At 3:30 p.m. on Wednesday, the EMU and Ypsilanti communities are invited to meet up at the Student Center across from the bookstore.
From there, Student Body Vice President Desmond Miller and members of the YSC will lead the group on a walk to downtown Ypsilanti.
Throughout the walk, people will be invited to point out things that they would like to change in the city.
Miller said improvements that can be made include a variety of things, such as streets, historical landmarks, buildings and parks.
“It’s very important for myself, as well as other committee members, to hear what the students have to say,” Miller said.
He mentioned an issue many students are concerned about.
“One thing I’ve heard of is the issue of safety,” Miller said. “Students feel more safe on campus than in the rest of Ypsilanti.”
Miller said he is a huge supporter in building a better relationship between the city and EMU.
“I want this university to be as connected to Ypsi as [the University of Michigan] is to Ann Arbor,” Miller said. “This is so important to me.”
The walk is estimated to last about an hour, after which participants can take a shuttle back to EMU.
“The big goal is 20 to 25 students or even 15,” Miller said. “We’re looking for students with different perspectives.”
Based on the suggestions gathered from the group, the YSC will help to draft a plan for the program Shape Ypsilanti.
In drafting the plan, the goal is to create a more diverse, accepting and sustainable community. As part of accomplishing this goal, the group’s drafting guidelines include building a stronger bridge between EMU and the rest of Ypsilanti.
“We’re trying to have more students get more involved in [Ypsilanti PRIDE Day] each semester,” Miller said. “That way, students can get more involved with the programs and businesses in Ypsi. We have one in the beginning of the year, but it’s more geared towards freshmen.”
Miller also said he looks forward to more community projects being held for students to become active in.
The YSC is doing more than the walk in order to gain perspective on how to improve the city. Throughout this week, there are other opportunities to learn about and participate in the drafting process. At 6:30 p.m. Tuesday, you can meet at the Riverside Arts Center, located at 76 N. Huron St., to learn about the actual drafting process and be part of the Ypsilanti renovation conversation. On Friday, March 15 at 5 p.m., there will be a closing conversation where you can learn about the steps Ypsilanti will take to make the drafts a reality.

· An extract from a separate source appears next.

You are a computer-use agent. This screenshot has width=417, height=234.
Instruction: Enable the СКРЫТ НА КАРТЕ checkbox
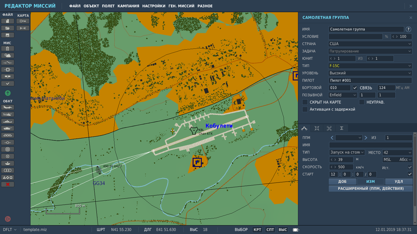point(305,102)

While it’s a good time of year to make all sorts of renovation plans for the summer, it’s not necessarily the best weather to walk around in. To make up for that, there will be hot chocolate available in front of the Student Center before the walk, and the trek will end at a café where warm food and beverages are available for sale.
Additionally, if the weather is terrible, the group will still gather to welcome any and all voices and opinions, and they will postpone the walk until later in the semester.
The goal is to feel no pressure and allow your thoughts to be heard.
“Plan to be there and don’t be afraid to voice [your] opinion,” Miller said. “People in general feel like they’re just one voice and they have every right as much as I do to voice their opinions.”